The fact that God gave Mt. Seir to Esau as his inheritance shows that He did love him to that extent. But He did not choose to bless Esau as He chose to bless Jacob, namely, with a covenant relationship with Himself. In the same way, a man might love several different women but choose to set his love on only one of them and enter into the covenant of marriage with her alone. His special love for the one might make it look like he hated the others.
God would restore Jacob’s line – Israel because He had entered into covenant relationship with them. God would keep His promises. This reminder of the Lord’s love provided positive motivation for the priests to return to the Lord, and it should have the same effect on all God’s people who read these verses.
Esau, and his descendants – the nation of Edom, are examples of what can happen when we don’t take God seriously. Although God provided for Esau, Esau’s descendants start to act independently of God. They choose to not let God love them. Just as Esau foolishly let go of God’s love by selling his birthright, Edom during the time of Malachi talks about doing things without God. They do not want to fall under the authority of God. When the Jews rejected Jesus, they became like Edom. This was Paul’s point when he quotes Malachi 1:2 in Romans 9. When you reject God’s love, you become like Esau.
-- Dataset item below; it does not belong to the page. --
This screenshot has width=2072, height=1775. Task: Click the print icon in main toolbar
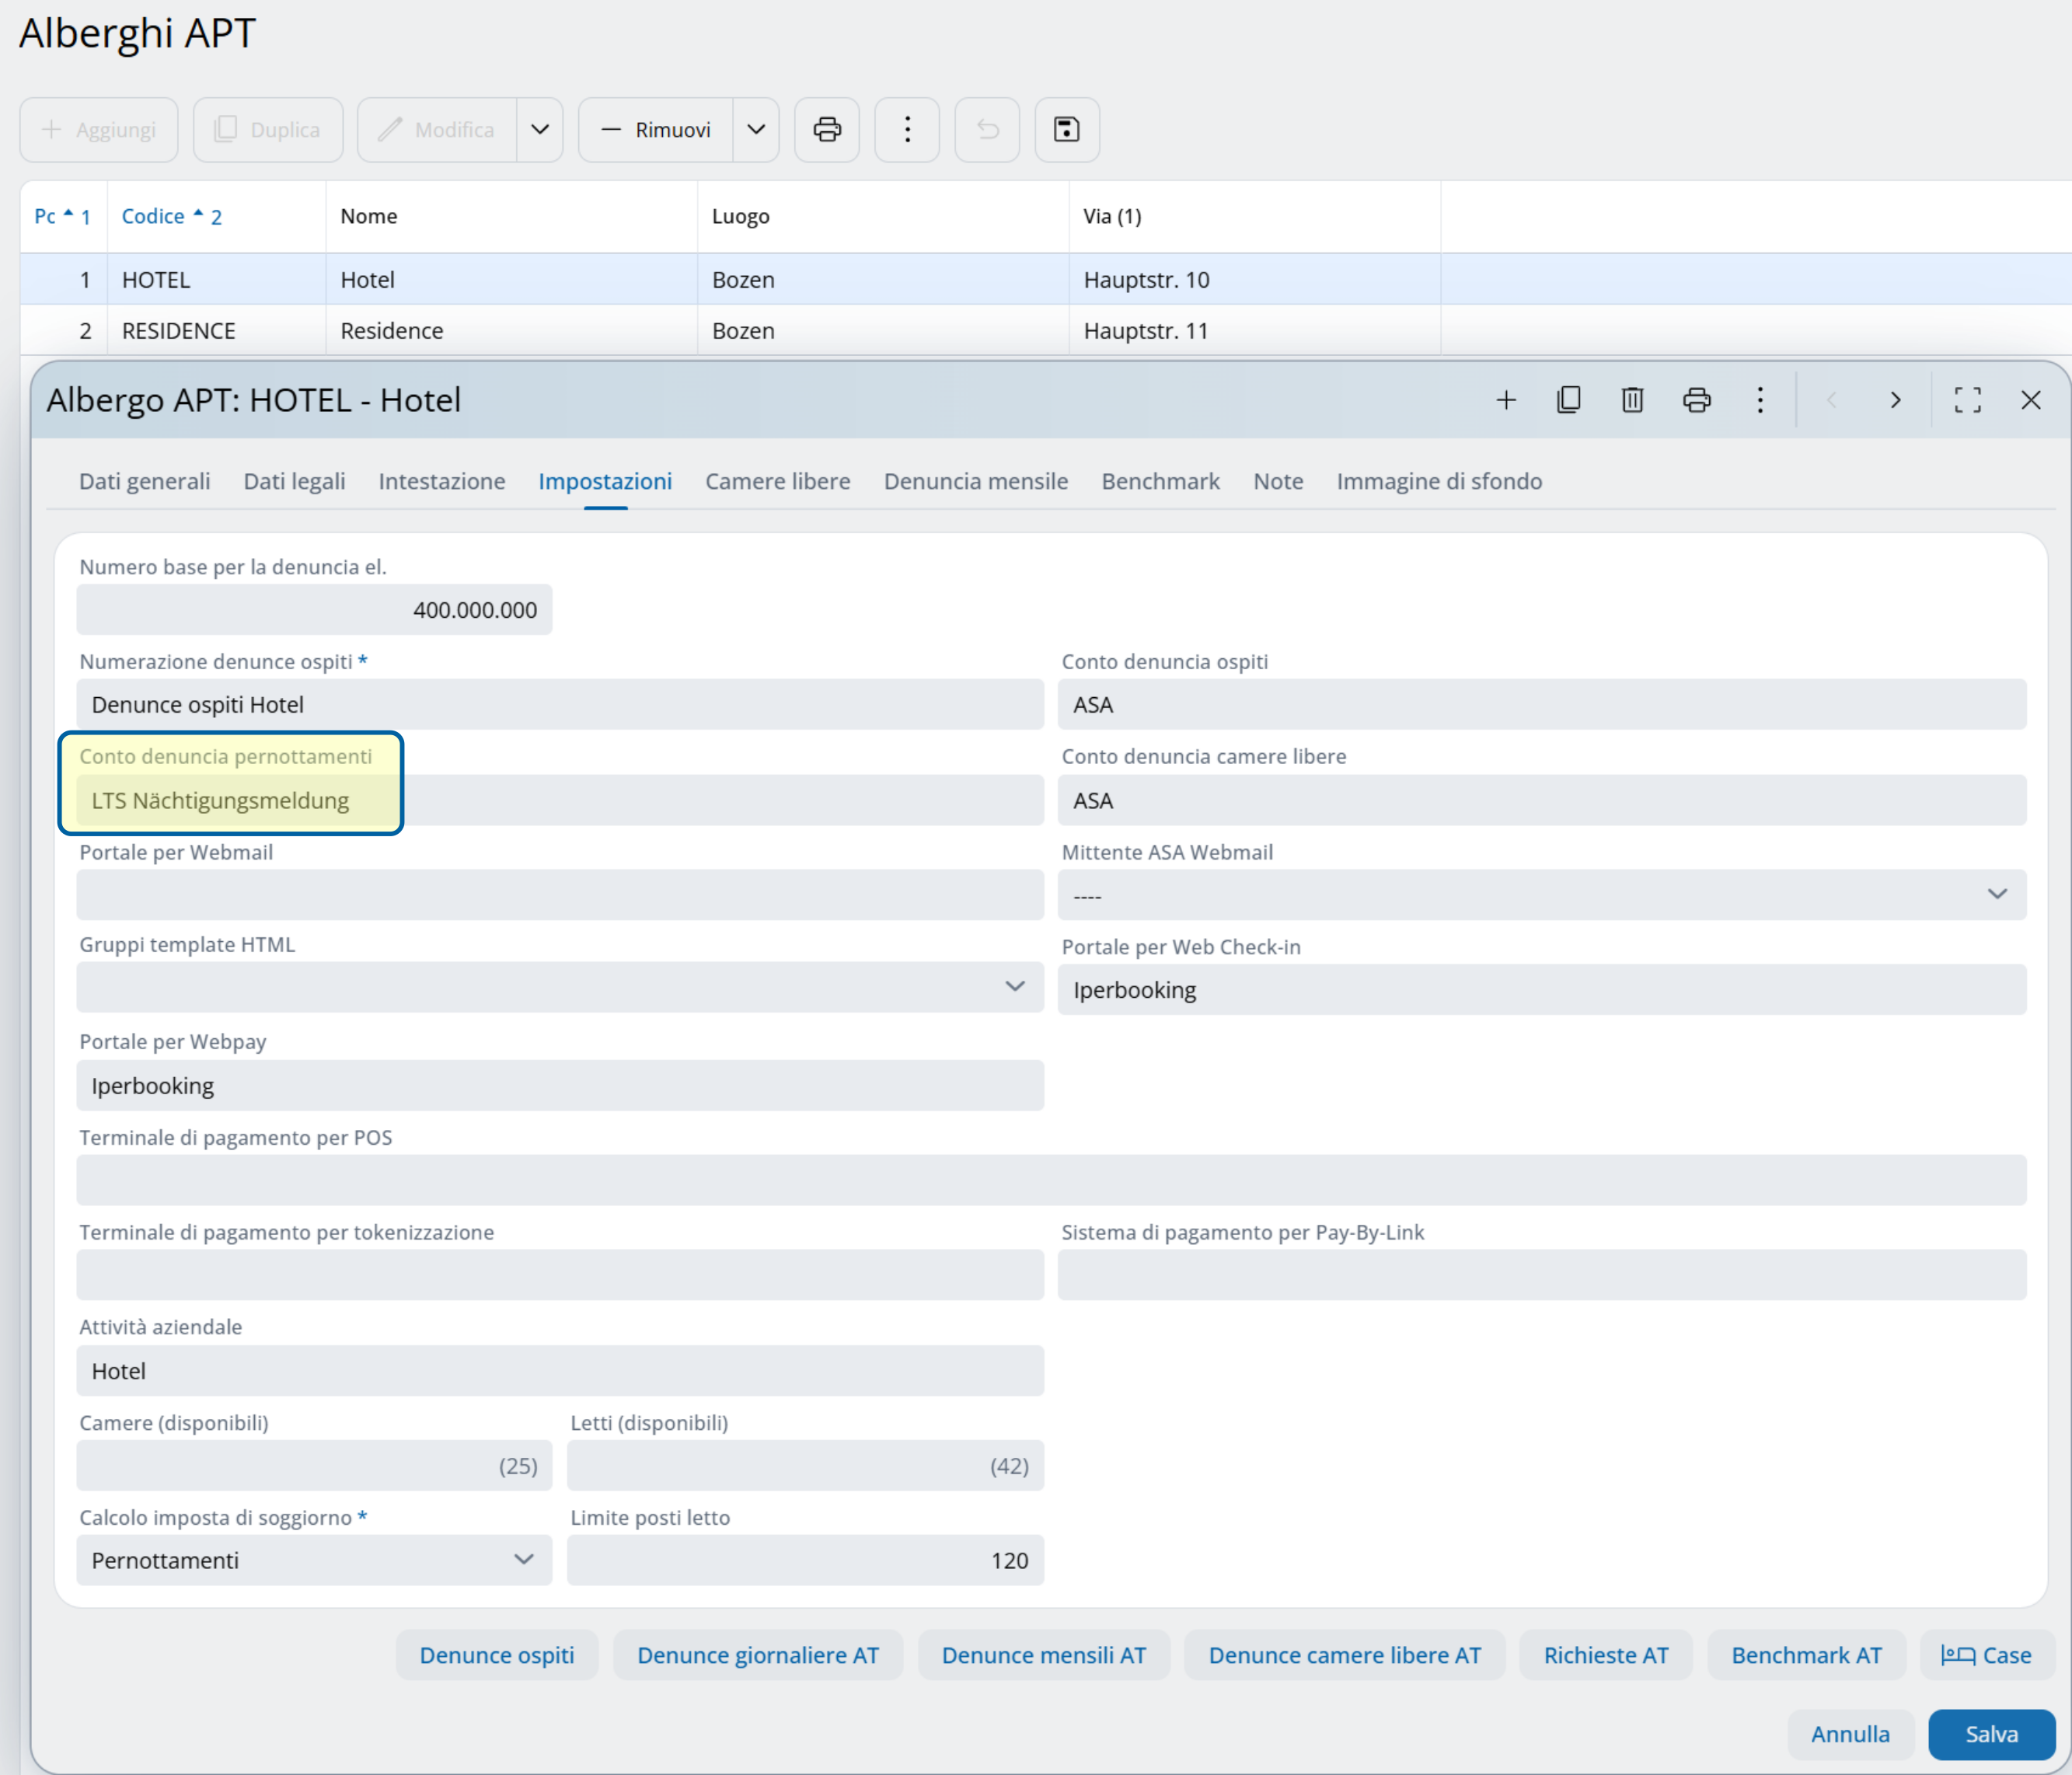(x=826, y=130)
So we need to reset our lives back to God. We need to let the Holy Spirit share with us our spiritual history with God. We need to examine our spiritual history and see where God has worked in our lives. Why? Because when you look at your history with God, you will notice that He has provided for you in the past. Your will see pictures of God’s love all over your past, and that will help you deal with the present and future. Because the next way that God loves you is:
God says: I have loved you. Look at My provision. (1:4-5)
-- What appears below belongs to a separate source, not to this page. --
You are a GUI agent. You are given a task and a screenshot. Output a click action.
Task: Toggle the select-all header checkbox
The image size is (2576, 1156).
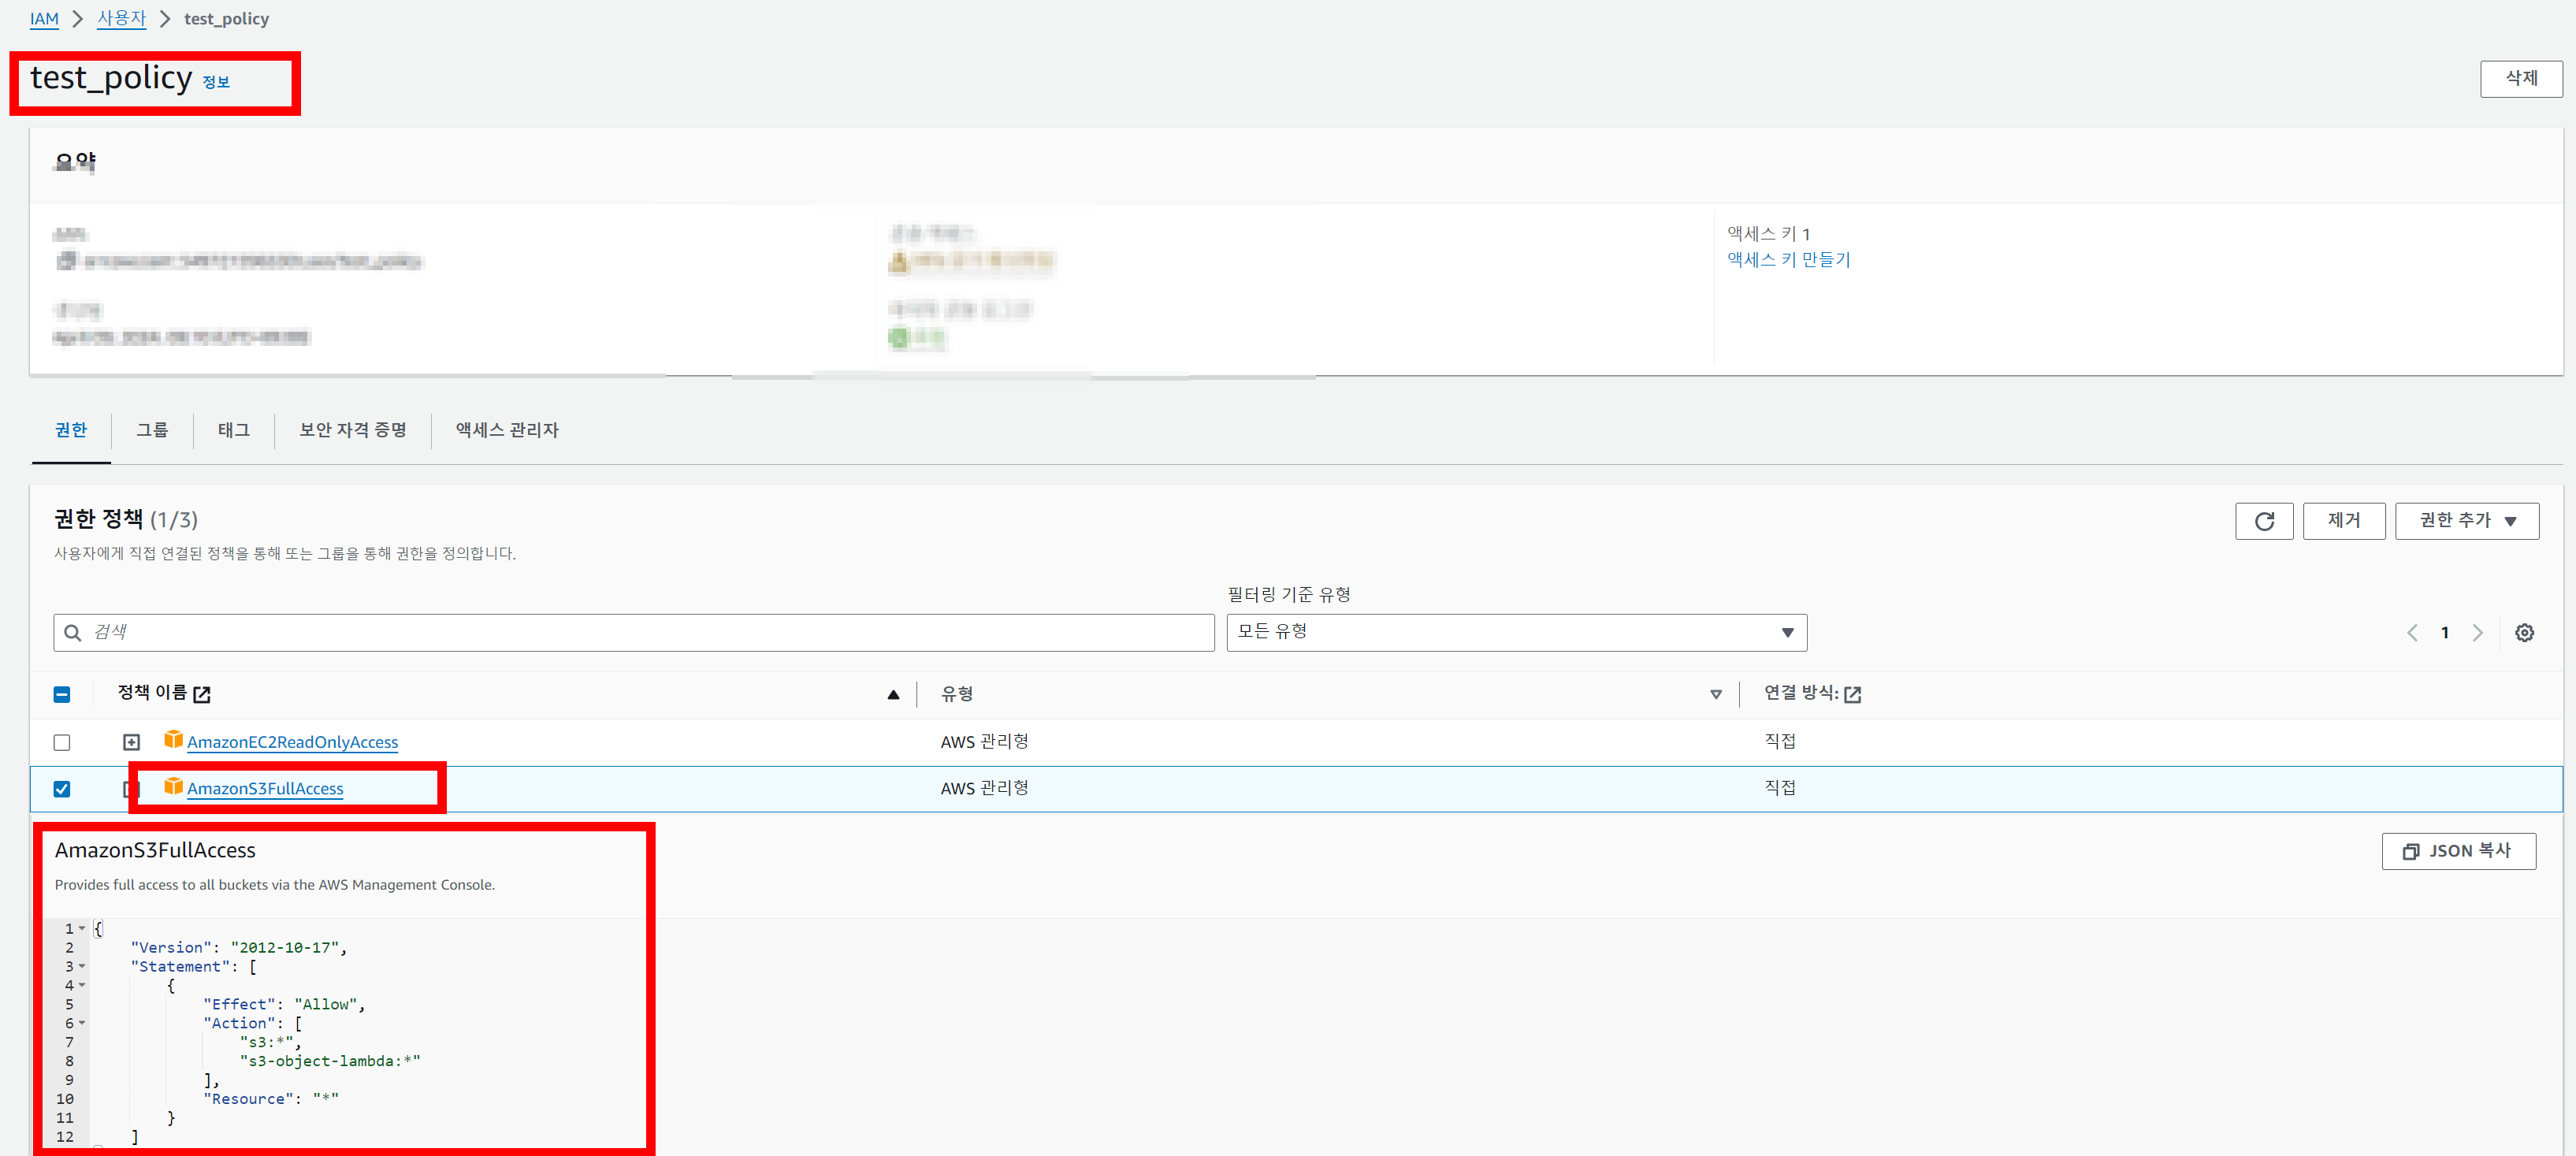point(62,694)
God shows His loves to us by His provision. He doesn’t like it when we try to do everything all by ourselves without Him. There are two examples of this in Genesis:
1. Tower of Babel
2. Nation of Edom – People of Esau
God says: You try to build everything without Me and it won’t work. You try to depend on Me and ask Me to help you build, and I will help you succeed. God promises this.
As you walk with God in faith, He will provide. Let you share with you a little story to end. It is not a complete story, but it should help you to understand how God shows He will provide – when we trust Him.
So what do we learn from the example of the people here in Malachi? You need to ask Him to help you in whatever you plan to build – whether that is your studies, your career, your family. God wants to help you build.
God wants to build on His love in your life. He wants to provide what you need in your life-building plans.
I know a man, Tom Larkin, whose daughter died of Lupus. The daughter looked just like Heike he said. He is a songwriter. We have a CD from him. Heike was playing this CD during a very stressful time, as we were trying to see our apartment. Heike was feeling discouraged about the fact that there seemed to be no one interested, and that God was distant. During this song, as Heike was distressed, the phone rang twice. Two potential buyers for our apartment called. This was an affirmation to Heike that God provides.
Where are you today in your life-building plans? What is the direction that you want to go? God wants to be there with you. God wants to build on His love in your life. He wants to provide what you need in your life-building plans. God wants you to come back to Him, and ask for His help.